Study questions:
1. In the essay excerpt on girlhood and online identity, how do girlhood scholars suggest understanding girlhood?
2. Please explain, using the essay excerpt on girlhood and online identity, why the girls online perform the ridiculousness of essentialist notions of girlhood.

Source document:
We are living through extreme political and economic precarity. Stable incomes are harder to come by, home ownership is out of reach for the young generations, and everything that once was tangible is now a subscription. Nothing is owned; everything is rented, streamed, or stored in the cloud. You are always aspiring, but never quite able to actualise desire. Such is the capitalist design; always chasing, never reaching, stuck in an infinite libido loop that is never allowed to run its course. When being a financially stable, authentic, secure adult becomes increasingly impossible, it makes sense that online we pose as cute animals or silly girls.

Throughout the book, Douglas shows us that identity is never born out of a true self, but from an unconscious mimesis of the models around us. At one point, he notes that imitation itself is not necessarily the problem, but rather the fact that it happens unconsciously. What we can see happening online is a conscious and tactical play with models of identity. The girls take the external model they are meant to comply with, that of gender, and play into it as an identity tactic. The patriarchy has deemed girls passive, innocent, and not capable of anything at all, and so the girls have started weaponizing this presumed incompetence. They perform the ridiculousness of essentialist notions of girlhood in order to show that these models are inherently ridiculous.

This is what is going on online. We can see it as a certain identity tactic used against identity. But can we push our analysis of the girl even further and consider her a mode of identitylessness?

Girlhood scholars suggest understanding girlhood as a state of mobility preceding the fixity of womanhood, implying an unfinished process of personal development. It is a state defined by unfinishedness and unfixity.

Data extract:
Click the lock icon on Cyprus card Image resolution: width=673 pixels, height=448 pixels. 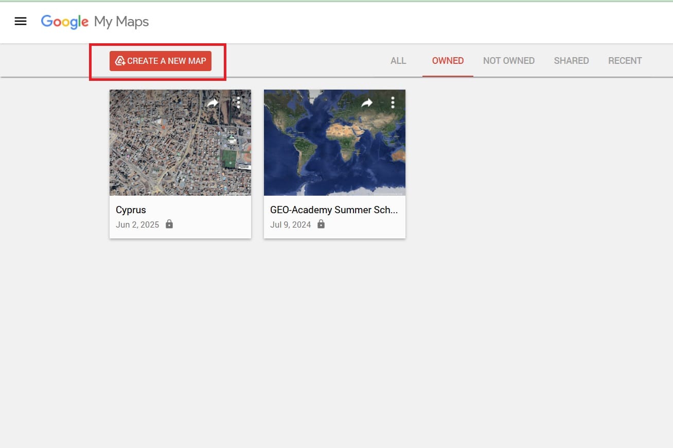(x=169, y=225)
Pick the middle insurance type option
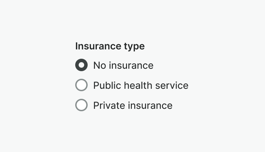Image resolution: width=265 pixels, height=152 pixels. click(81, 85)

Responses to the exercise:
1. As a state of mobility preceding the fixity of womanhood, implying an unfinished process of personal development.

2. The patriarchy has deemed girls passive, innocent, and incapable, so the girls weaponize this presumed incompetence as an identity tactic. By performing these essentialist notions, they show that such models are inherently ridiculous.